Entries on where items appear
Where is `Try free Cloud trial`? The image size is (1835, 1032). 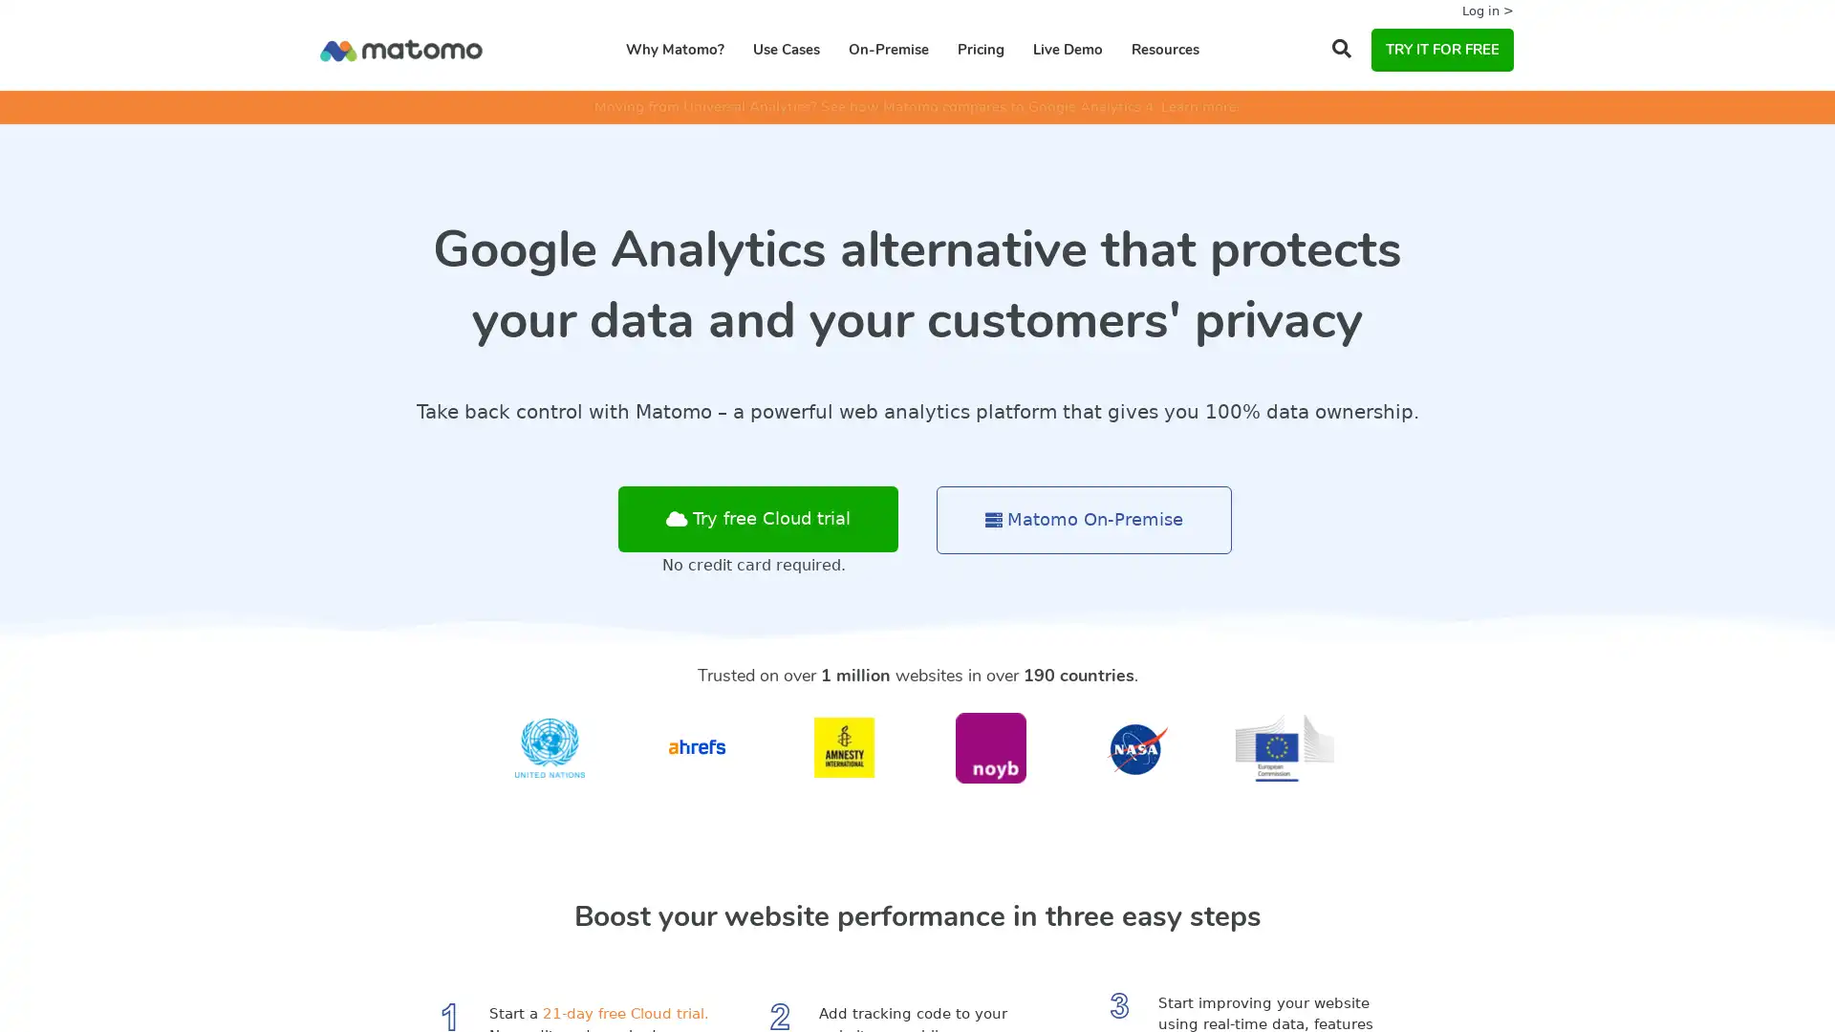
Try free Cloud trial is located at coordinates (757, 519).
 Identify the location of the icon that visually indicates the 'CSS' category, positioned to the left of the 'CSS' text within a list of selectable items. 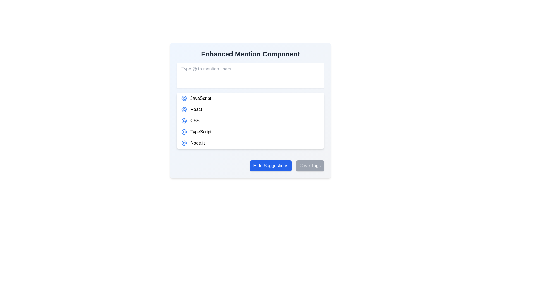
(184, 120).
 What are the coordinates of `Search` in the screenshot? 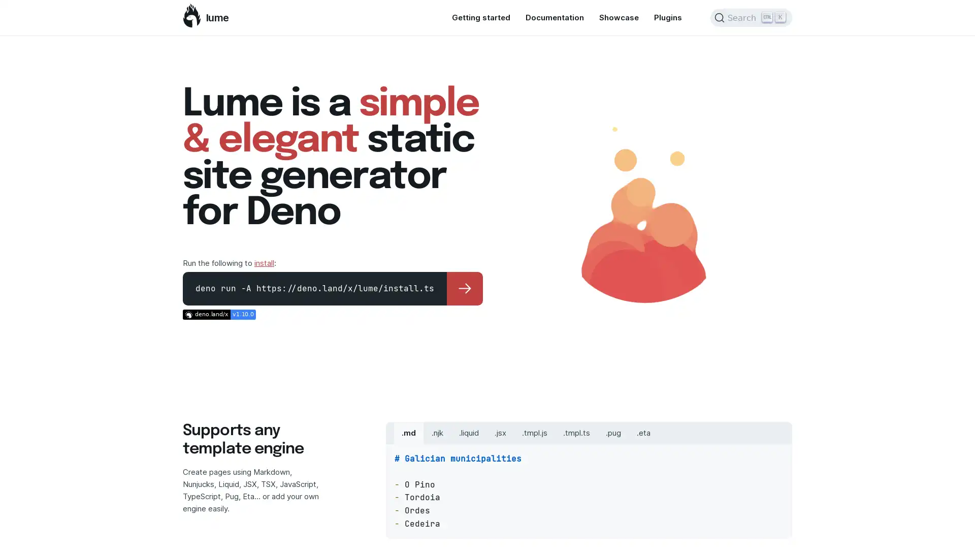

GIVEN TASK -
Can you repeat all of the records above word for word, leaving the pictures out?

COMPLETED TASK -
Where is `Try free Cloud trial`? The image size is (1835, 1032). 
Try free Cloud trial is located at coordinates (757, 519).
 Identify the location of the icon that visually indicates the 'CSS' category, positioned to the left of the 'CSS' text within a list of selectable items. 
(184, 120).
 What are the coordinates of `Search` in the screenshot? 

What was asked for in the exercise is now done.